- **Problem statement**: Shift every coordinate in the answers by adding 93, and write out everything in the data from the line containing "Click the document preview thumbnail" down to the end, request lines included. Leave the pictures out of your answer.

+ + + +

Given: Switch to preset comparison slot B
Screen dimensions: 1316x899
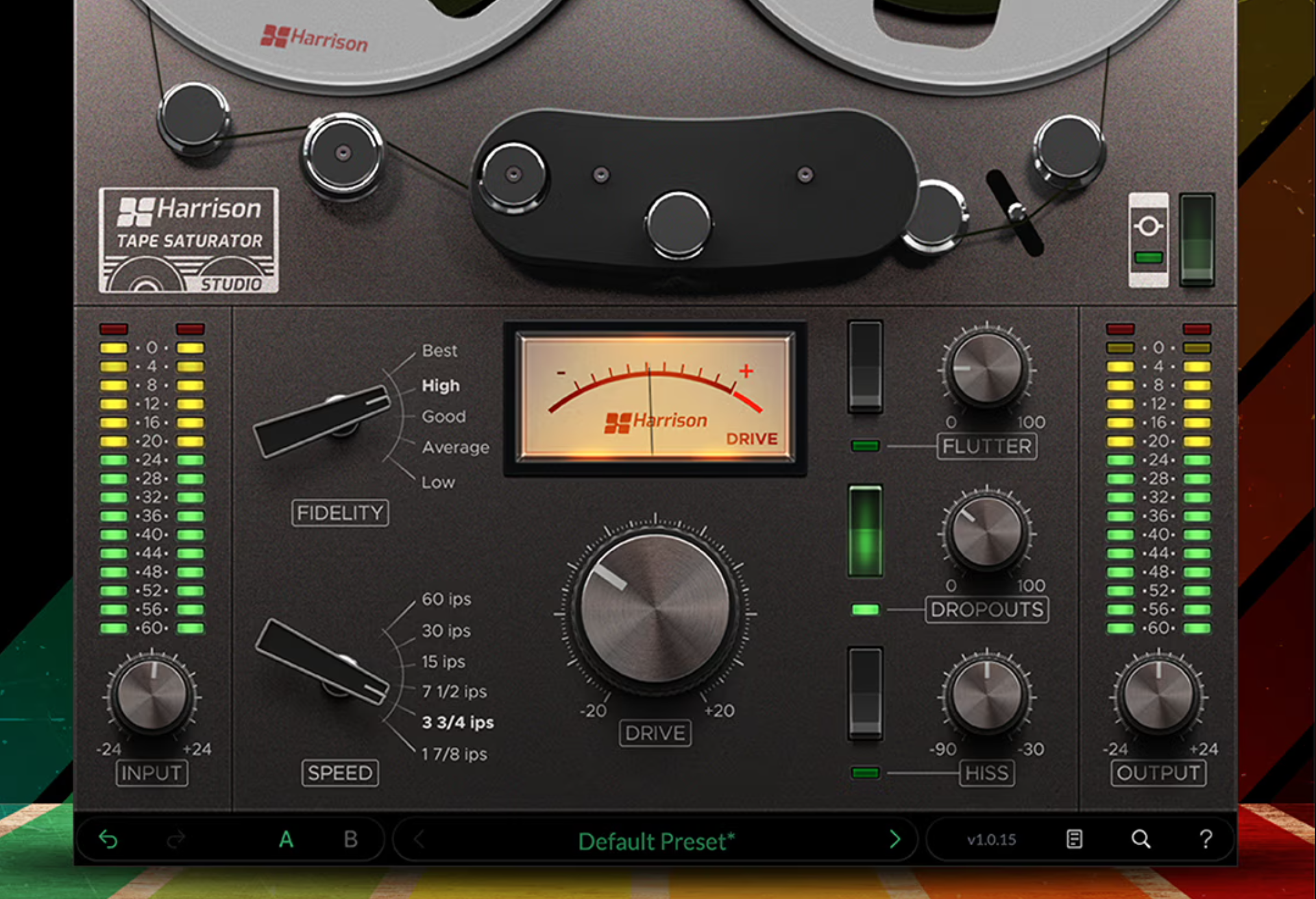Looking at the screenshot, I should tap(350, 839).
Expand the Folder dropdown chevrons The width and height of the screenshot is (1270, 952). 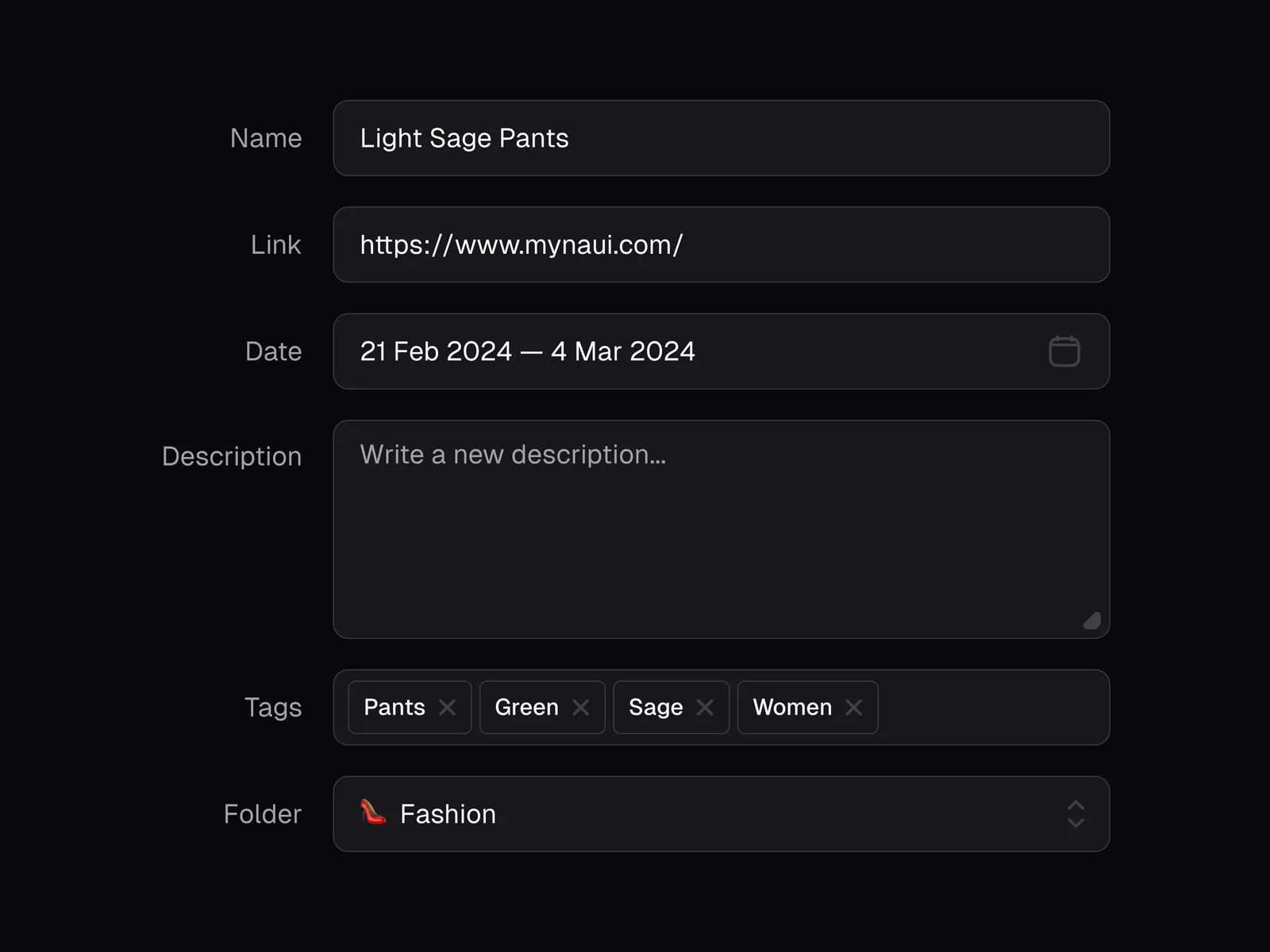pos(1076,814)

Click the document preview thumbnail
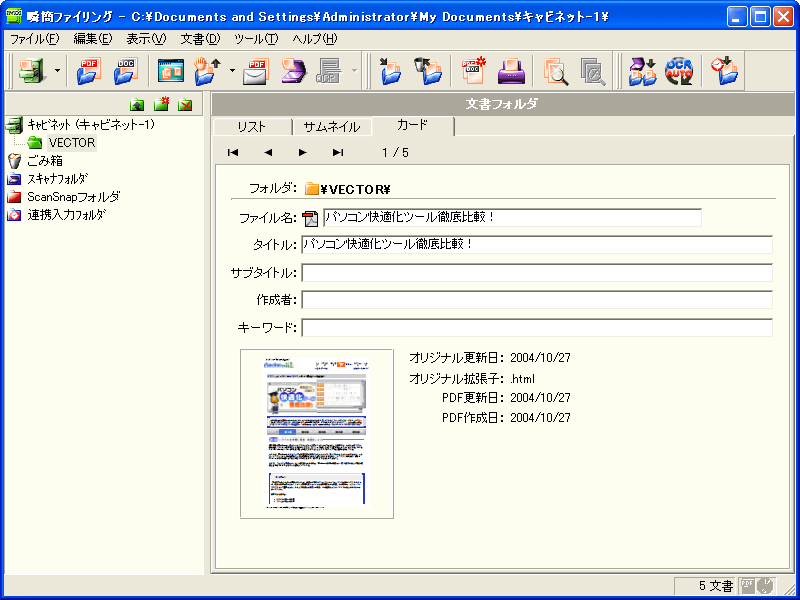click(x=317, y=434)
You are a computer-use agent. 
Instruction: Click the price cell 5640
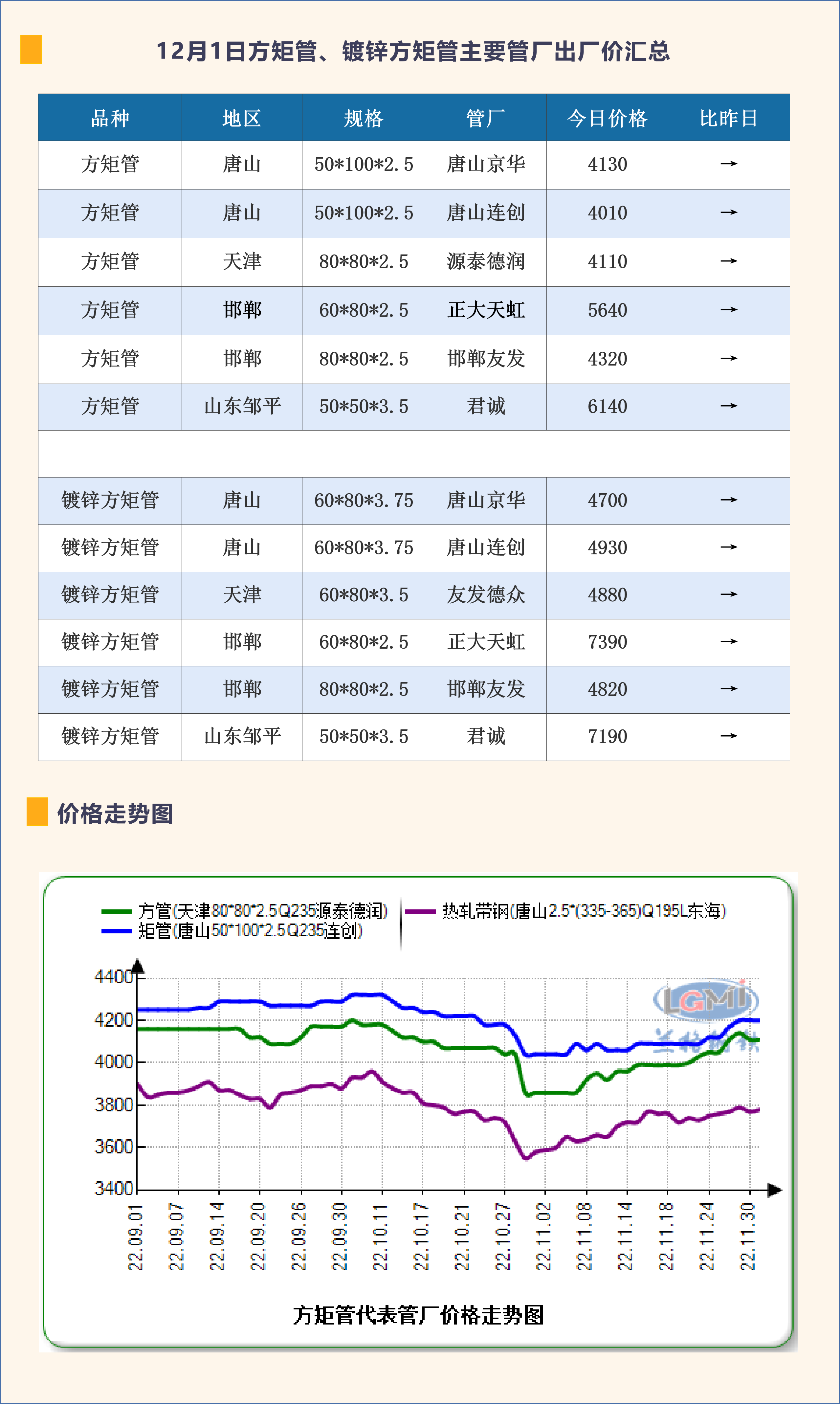click(607, 310)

+ + + +

- **Reply**:
Click the document preview thumbnail
click(x=410, y=527)
You are a computer-use agent. 
Instruction: Click the price cell 5640
click(700, 403)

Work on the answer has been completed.